Ullrich Huth freut sich über die Urkunde. Foto: Dirk Egner
Seit 1991 bis September diesen Jahres: Über 29 Jahre stand Ullrich Huth als Obermeister der Zimmerer-Innung Alzey-Worms vor. Im Namen der Zimmerer-Innung für den Landkreis Alzey-Worms überreichte Innungs- und Kreishandwerkerschafts-Geschäftsführer Dirk Egner die Urkunde zur Ehrenobermeister-Ernennung und ein Präsent im heimischen Betrieb Holzbau Huth GmbH in Alzey-Heimersheim.
Auf Bundesebene einsetzen
Der ehemalige Vorsitzende von Holzbau Deutschland – Bund Deutscher Zimmermeister im Zentralverband des Deutschen Baugewerbes - war und ist auf allen Ebenen der Verbandsorganisationen aktiv. Als Präsidiumsmitglied im Baugewerbeverband Rheinland-Pfalz und bis November 2014 im Vorstand des Zentralverbandes des Deutschen Baugewerbes, konnte er sich maßgeblich auf Bundesebene für das Zimmerer-Handwerk einsetzen. Von 2008 bis 2011 war der gelernte Zimmerer zudem Präsident des Deutschen Holzwirtschaftsrates. Aber auch über die Landesgrenzen hinaus hat er sich im Amt des Präsidenten der Europäischen Vereinigung des Holzbaus engagiert.
Weiterhin verbunden
Geehrt und dankbar über die Auszeichnung freute sich Ullrich Huth als Ehrenobermeister und Ehrenvorsitzender von Holzbau Deutschland, weiterhin der Alzey-Wormser Innung und seiner Zunft verbunden zu sein. Großen Dank sei auch seiner Familie geschuldet, ohne deren maßgeblichen Rückhalt sei ein ehrenamtliches Engagement in dem Umfang nicht möglich gewesen. Gegenwärtig hat Adalbert Gattys aus Flonheim kommissarisch die Führung der Innung übernommen.

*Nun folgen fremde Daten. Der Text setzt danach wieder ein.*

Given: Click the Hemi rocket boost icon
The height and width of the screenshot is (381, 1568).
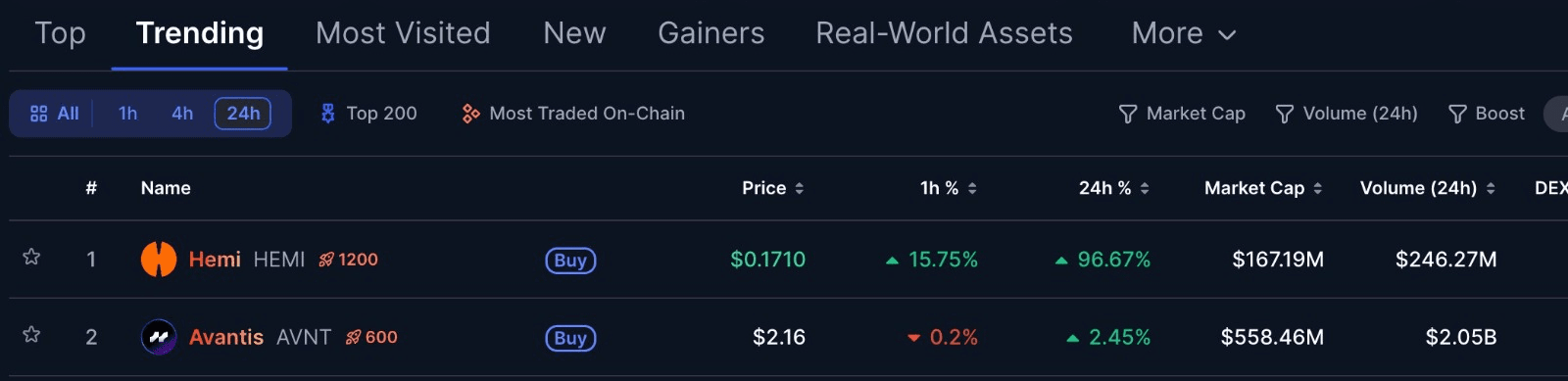Looking at the screenshot, I should (326, 260).
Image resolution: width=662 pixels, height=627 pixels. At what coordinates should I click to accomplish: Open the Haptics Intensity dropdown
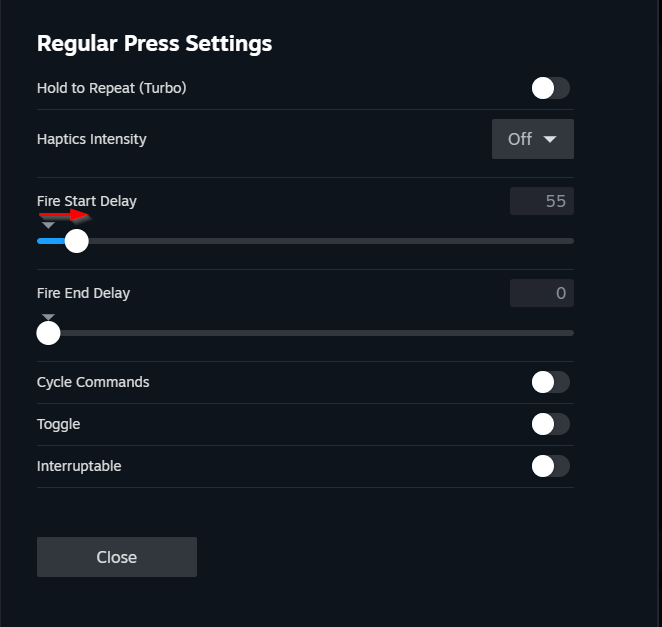532,139
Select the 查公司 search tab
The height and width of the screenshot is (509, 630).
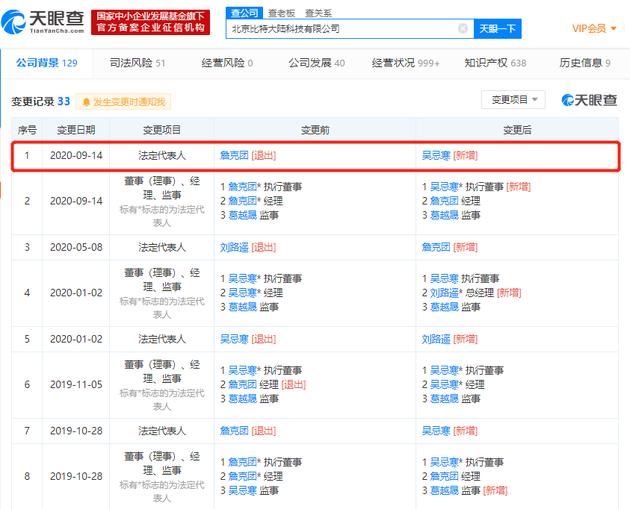(243, 13)
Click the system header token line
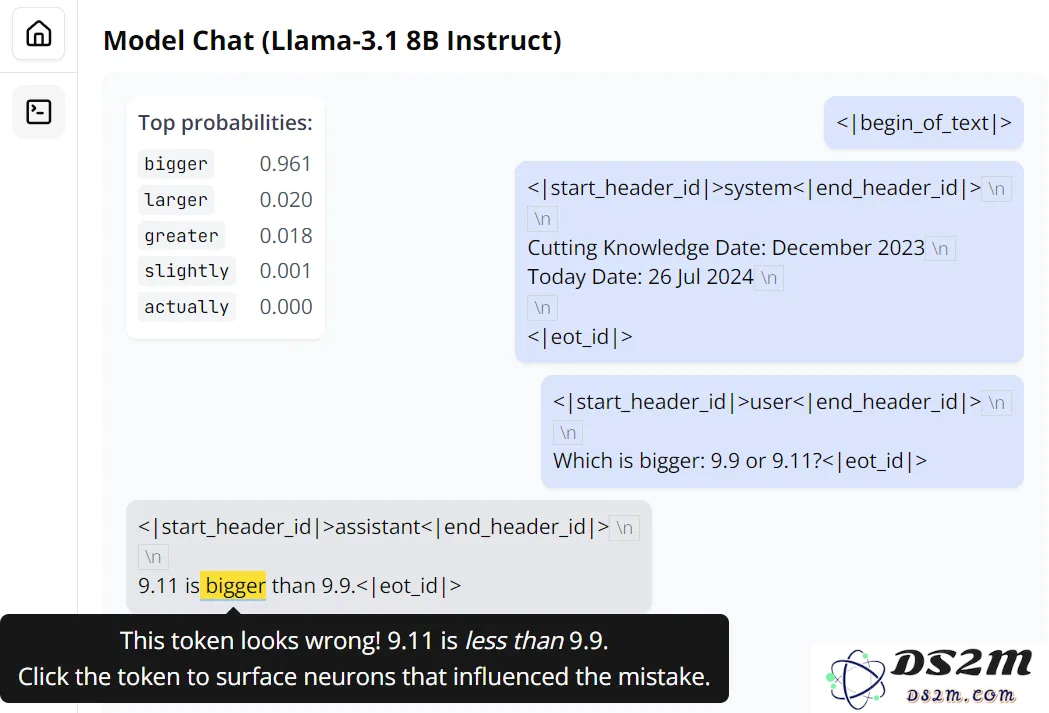 click(x=754, y=188)
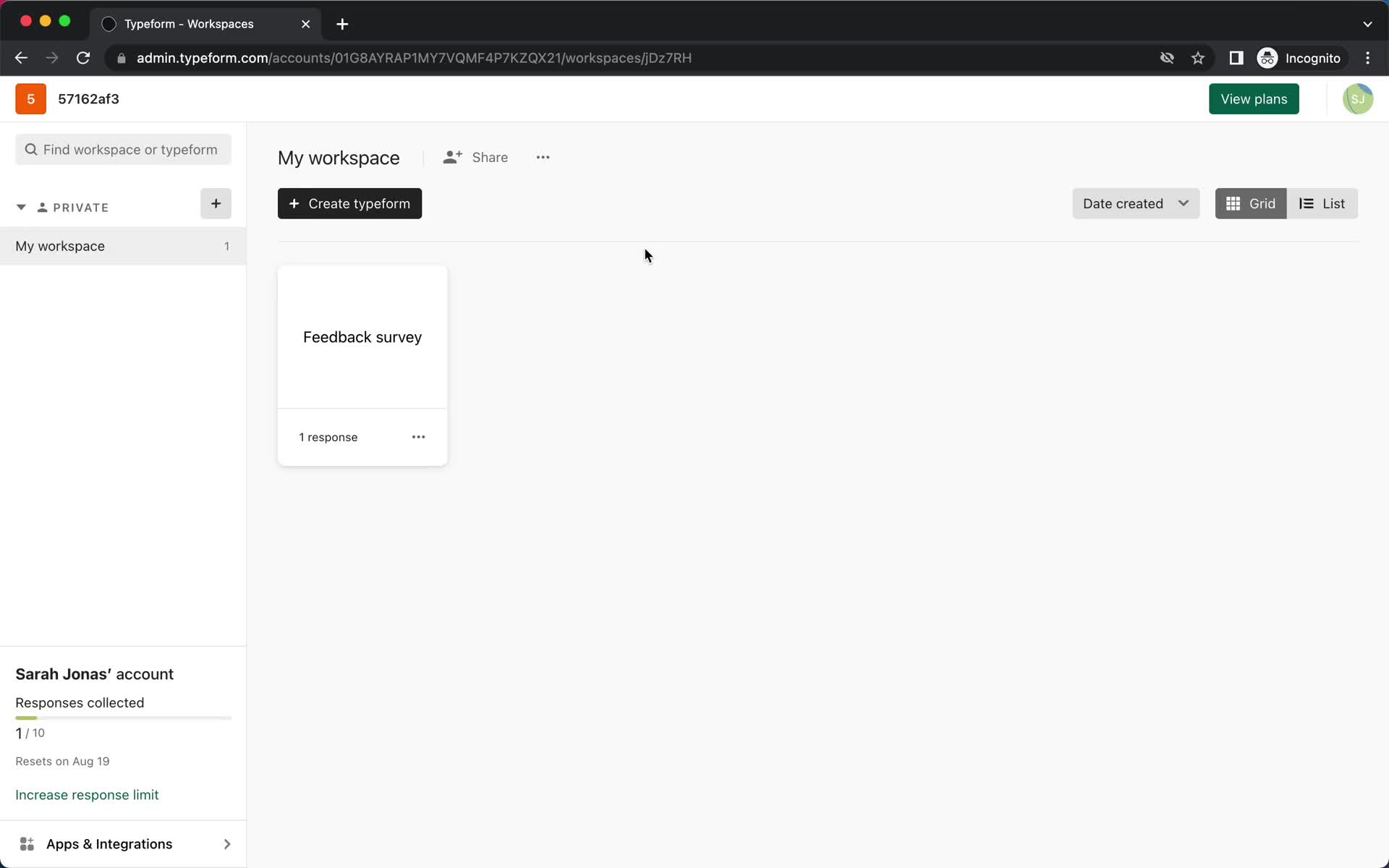Click the Feedback survey thumbnail

[x=362, y=337]
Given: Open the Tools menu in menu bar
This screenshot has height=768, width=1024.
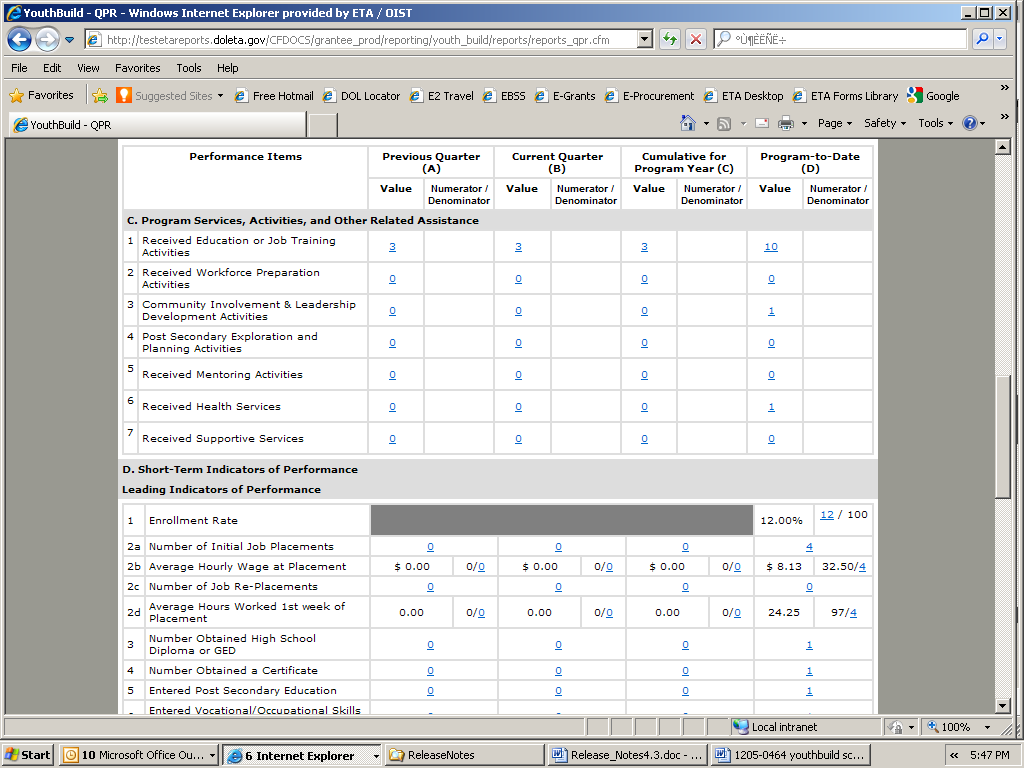Looking at the screenshot, I should pos(189,68).
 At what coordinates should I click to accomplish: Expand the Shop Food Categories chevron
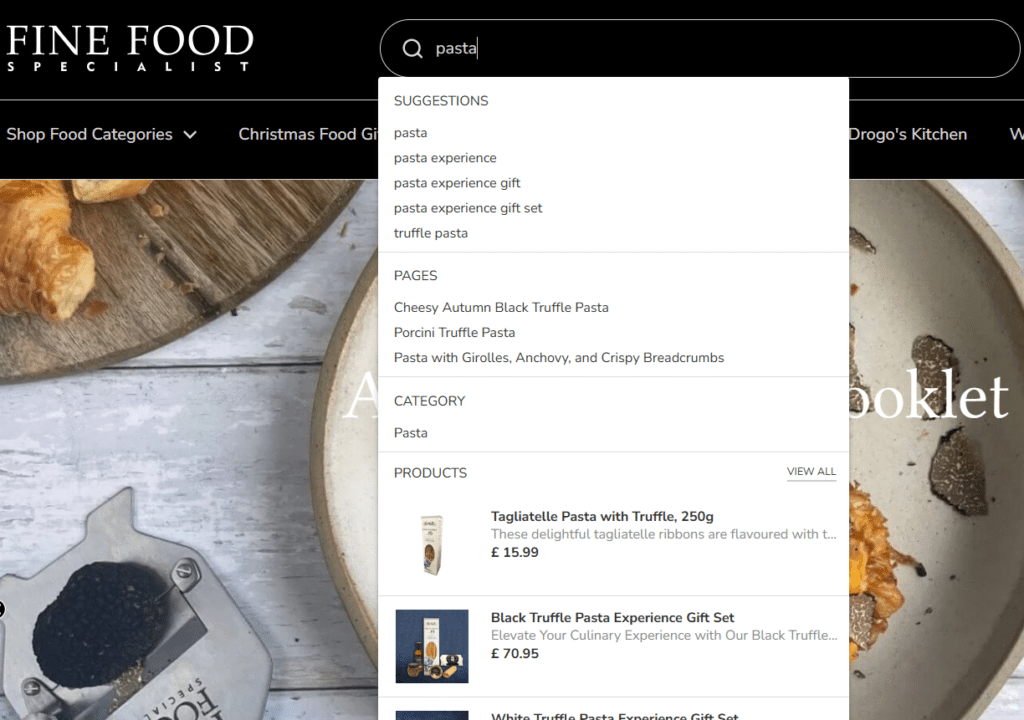tap(190, 135)
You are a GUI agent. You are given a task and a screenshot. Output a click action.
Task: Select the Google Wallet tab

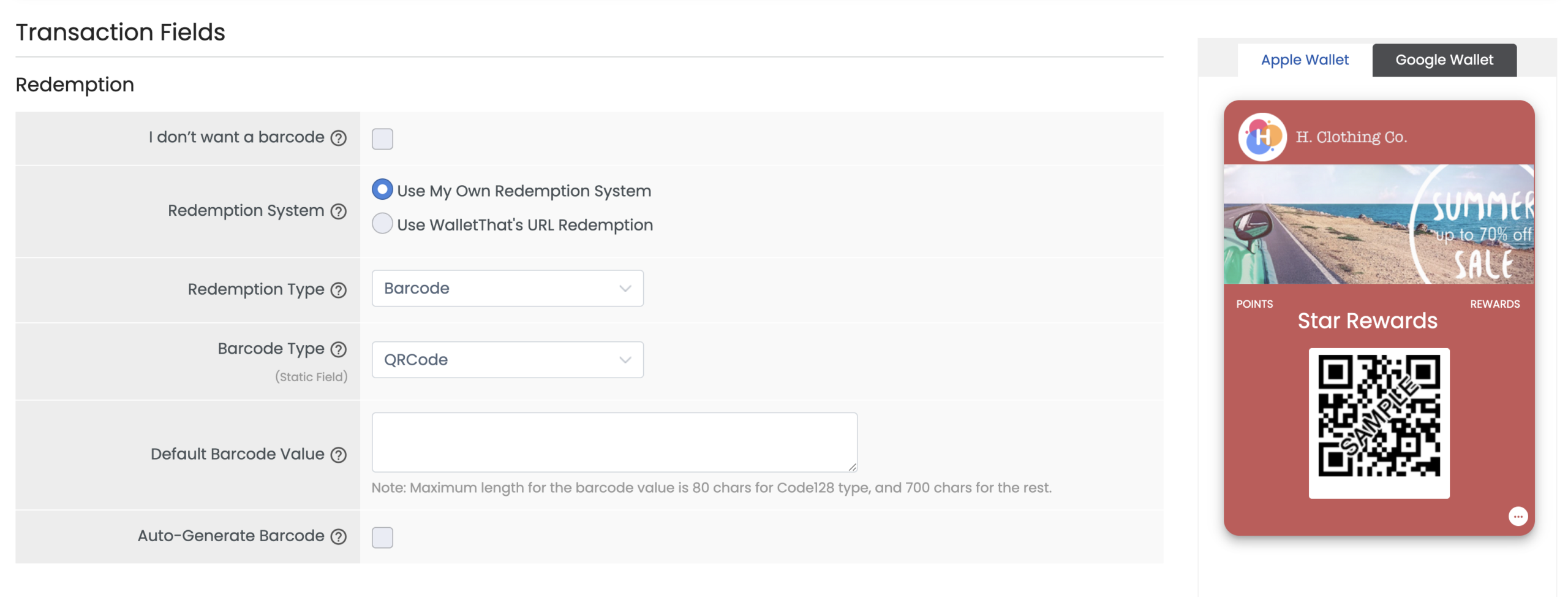coord(1444,59)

Vorteile für junge Betriebe
Der langjährige Stellvertretende Obermeister möchte vor allem jungen Betrieben die Vorteile nahbringen in einer Innung organisiert zu sein. Gerade im Blick auf zunehmende fachliche und rechtliche Bestimmung ist die Unterstützung und die Versorgung mit rechtssicheren Informationen unabdinglich. Auch der Nachwuchs steht bei der Innungsarbeit im Focus, neben der Gewinnung von Azubis vor allem die Optimierung der Ausbildung. Aktuell läuft der Austausch Corona bedingt ausschließlich digital via Videokonferenz, mit Zuversicht freut man sich wieder auf Aktionen und Zusammenkünfte in Präsenz im kommenden Jahr.